O'Flaherty V.C. | |
---|---|
Written by | George Bernard Shaw |
Date premiered | 17 February 1917 |
Place premiered | Belgium, officers of the Royal Flying Corps |
Original language | English |
Subject | An Irish soldier in the British army gets conflicting responses when he returns home |
Genre | satire |
Setting | Ireland |
O'Flaherty V.C., A Recruiting Pamphlet (1915) is a comic one-act play written during World War I by George Bernard Shaw. The plot is about an Irish soldier in the British army returning home after winning the Victoria Cross. The play was written at a time when the British government was attempting to promote recruitment in Ireland, while many Irish republicans expressed opposition to a war to defend the British Empire.

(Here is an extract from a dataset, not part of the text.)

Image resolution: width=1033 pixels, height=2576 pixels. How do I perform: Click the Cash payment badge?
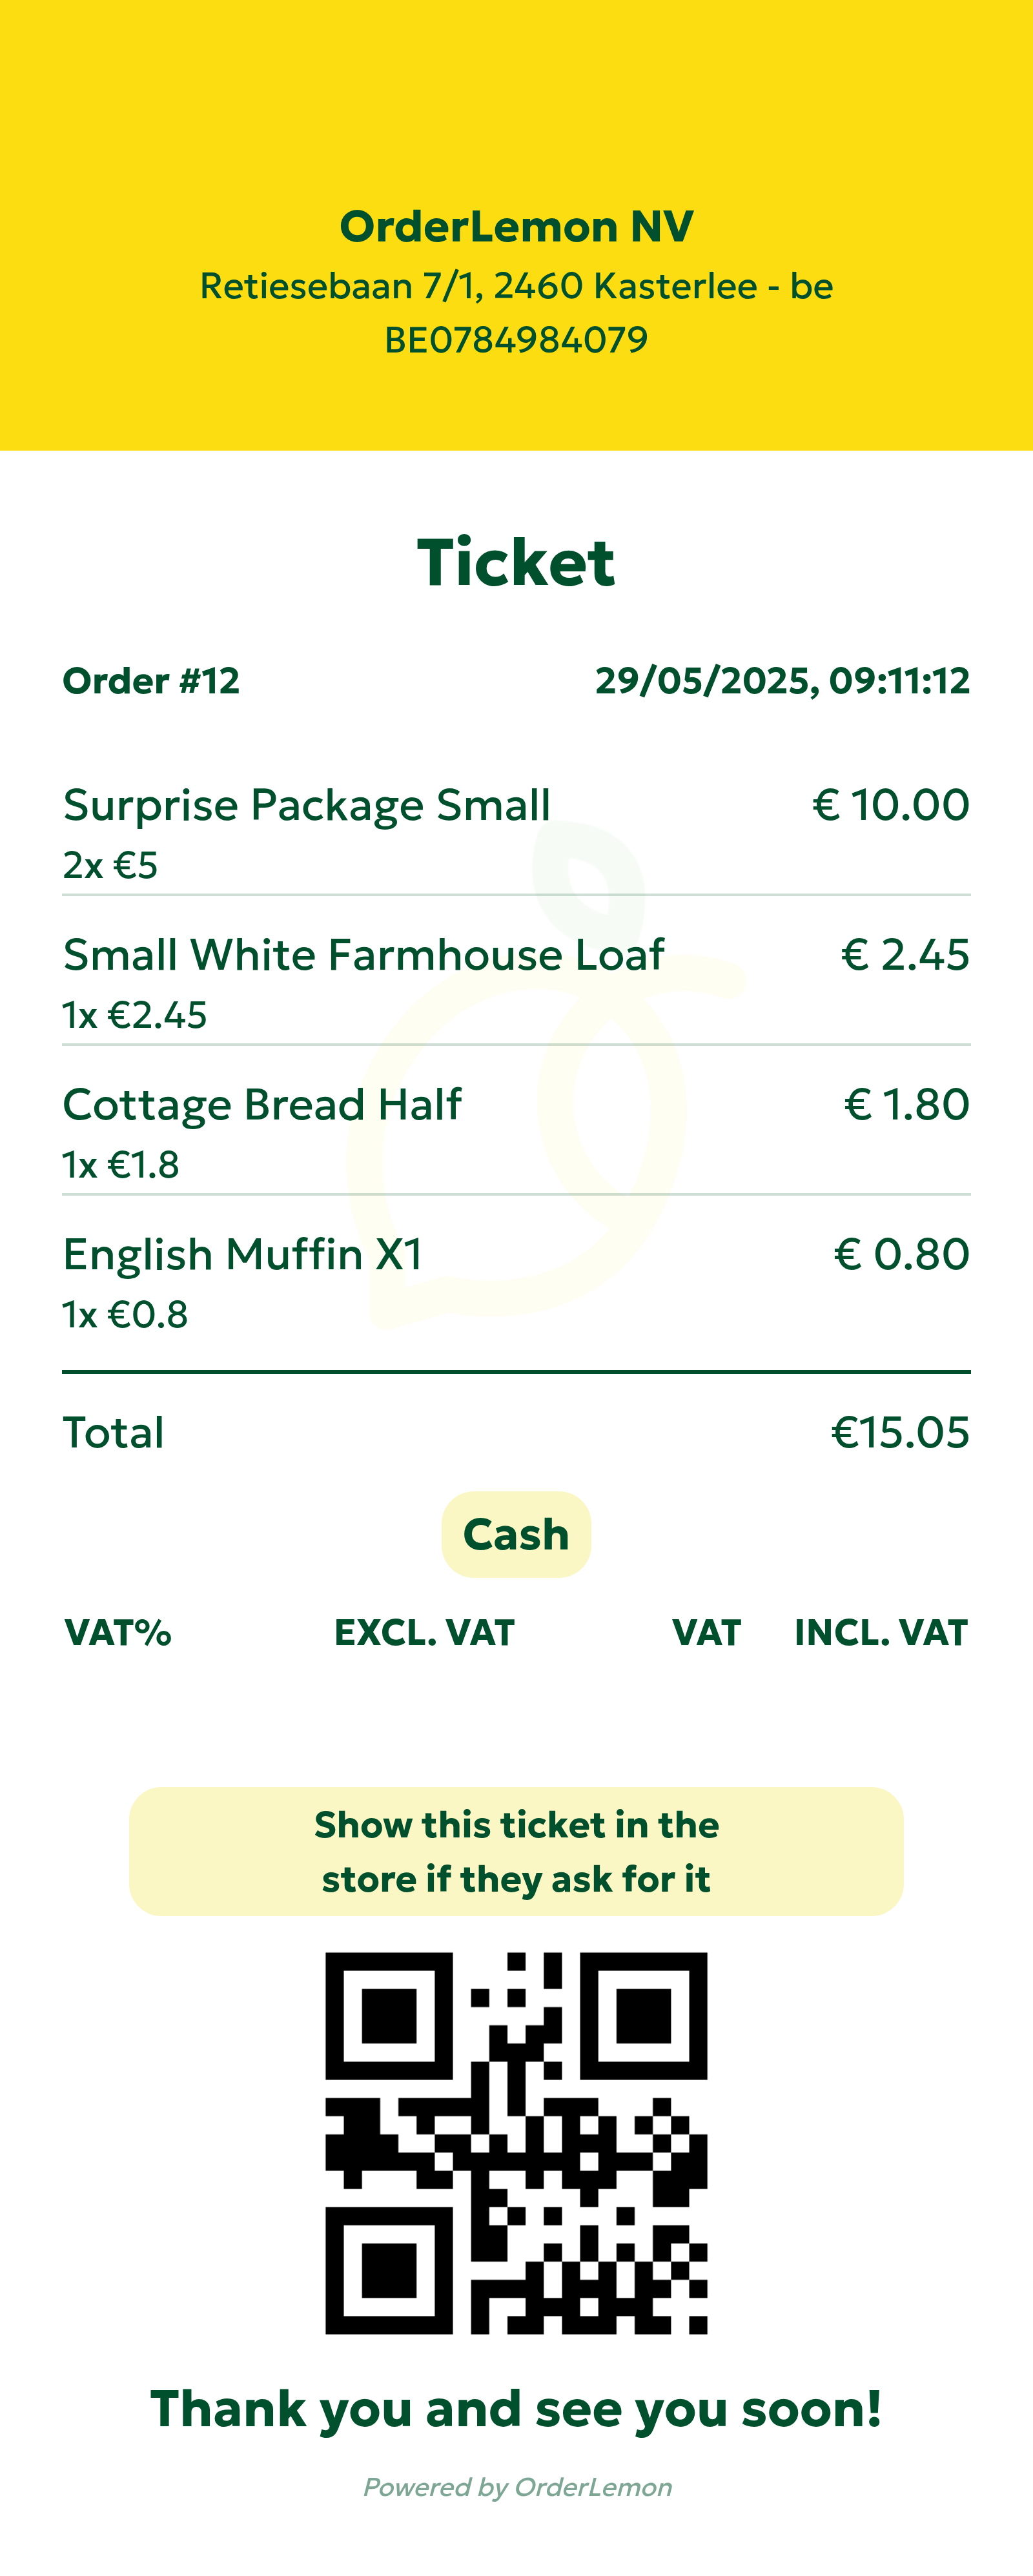(516, 1534)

Dennis O'Flaherty, winner of the Victoria Cross for his outstanding bravery, has returned home to his local village to take part in a recruitment campaign. In conversation with General Pearce Madigan, the local squire, O'Flaherty admits that he had not told his Fenian mother that he would be fighting for the British side in the war, not against it. Madigan says he must explain to her why the war is being fought, and that even Republicans should help in the struggle against German oppression. O'Flaherty says he's no idea why the war is being fought, he just joined up to get away from home, but one thing he's become convinced of is that patriotism is part of the problem: "You'll never have a quiet world till you knock the patriotism out of the human race". His mother appears, horrified to discover he's being fighting for the British. But she's even more horrified when Dennis' girlfriend, Teresa, arrives, expecting that the V.C. comes with a large payout in cash. She's dismayed to learn that the government may only give him a pension if he is wounded first. Still, she thinks it will be worth it, even if he does have to be badly wounded. Dennis says he's sick of life in provincial Ireland. Since he's experienced France, he never wants to come back. He hopes he can get a French wife. Teresa is outraged. When Mrs O'Flaherty discovers that her son gave Teresa a valuable gold watch, she launches into a tirade and the two women berate each other mercilessly. O'Flaherty says he can't wait to get back to the peace and quiet of the trenches. General Madigan sympathises, commenting, "Do you think that we should have got an army without conscription if domestic life had been as happy as people say it is?"
In the preface Shaw argues that most soldiers do not enlist for patriotic reasons, but through a desire for adventure, or to get away from a restricted life. This is especially true of the Irish, since an Irishman's hopes and opportunities depend on "getting out of Ireland". He adds that recruitment was nevertheless at a low ebb in 1915, as it had been "badly bungled... The Irish were for the most part Roman Catholics and loyal Irishmen, which means that from the English point of view they were heretics and rebels." Shaw said that he gave his character a self-serving girlfriend and a harridan of a mother ("a Volumnia of the potato-patch") in order to emphasise the kind of petty oppression from which poor youths fled to join up.